Heinz Kaminski (15 June 1921 – 17 February 2002) was a German chemical engineer and space researcher.

== Biography ==
Heinz Kaminski founded and later directed the Bochum Observatory. He also busied himself with environmental research. Although Kaminski was only an amateur astronomer and not a professional, the press constantly treated him as a source of information on astronomical events. At the end of the 1970s and the beginning of the 1980s, Kaminski took an active interest in politics - at first in the Green Party, then in the Bürgerpartei.

In the cellar of his house, Kaminski, a former naval radio operator, had built a receiving station from old wooden tables and in the meadow in front of his house in the Bochum district of Sundern erected an antenna assisted by three co-workers, with whose help he listened in to radio signals from space. During the night of 7 October 1957, Kaminski receive signals from Sputnik 1, the first artificial satellite in space. Even he was not the first person outside the Soviet territories, as an urban myth in Bochum tells, nor the first person in Germany, he and Bochum becomes very popular about this fact.

In 1961, Kaminski took over the leadership of the Volkssternwarte Bochum (Bochum People's Observatory), which had been founded by himself. During the years he built the grounds around the Volkssternwarte into an Institute and made sure that it managed a connection to international space research. At the Bochum Station, signals from a variety of space vehicles from the Sputniks, Luniks up to Vostok and Voskhod could be received, as well as in 1963 (for the first time in Europe) satellite pictures from the US weather satellite TIROS-8. In 1967 Kaminski installed a 20 m parabolic antenna in a radome, with which all Apollo missions were followed. When his Institut was denied subsidies in 1982, Kaminski changed the Volkssternwarte Bochum into the private "Institut für Umwelt- und Zukunftsforschung" (IUZ) (Institute for Environmental and Future Research), which over the years has developed into a top-rate educational institution.
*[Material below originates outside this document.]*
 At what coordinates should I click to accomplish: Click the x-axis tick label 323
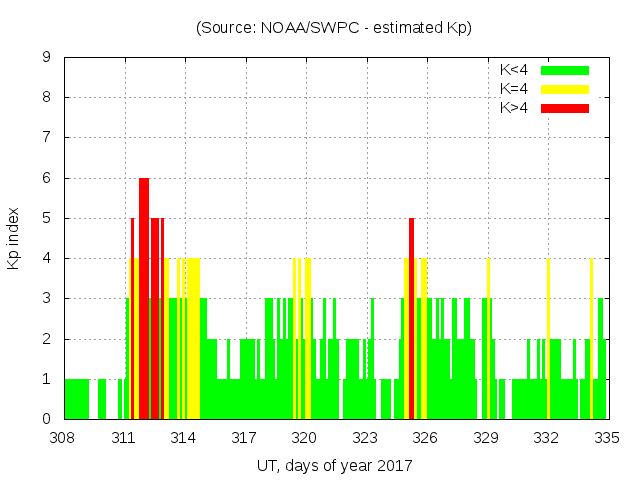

Due to the efforts of Kaminski, the city of Bochum erected in 1964 the first post-war large planetarium in Deutschland (equipped at the time with a Zeiss Mod. IV). Kaminski was nominated as the first direktor and occupied this position until his retirement in 1986.

In 1972 Kaminski became an honorary professor in the Physics Department at the University of Essen and gave lectures until the Winter semester 1999/2000 on "Environmental Research via Satellite - Results and Political Consequences".

On 17 February 2002, Kaminski died at the age of 80. He had three children.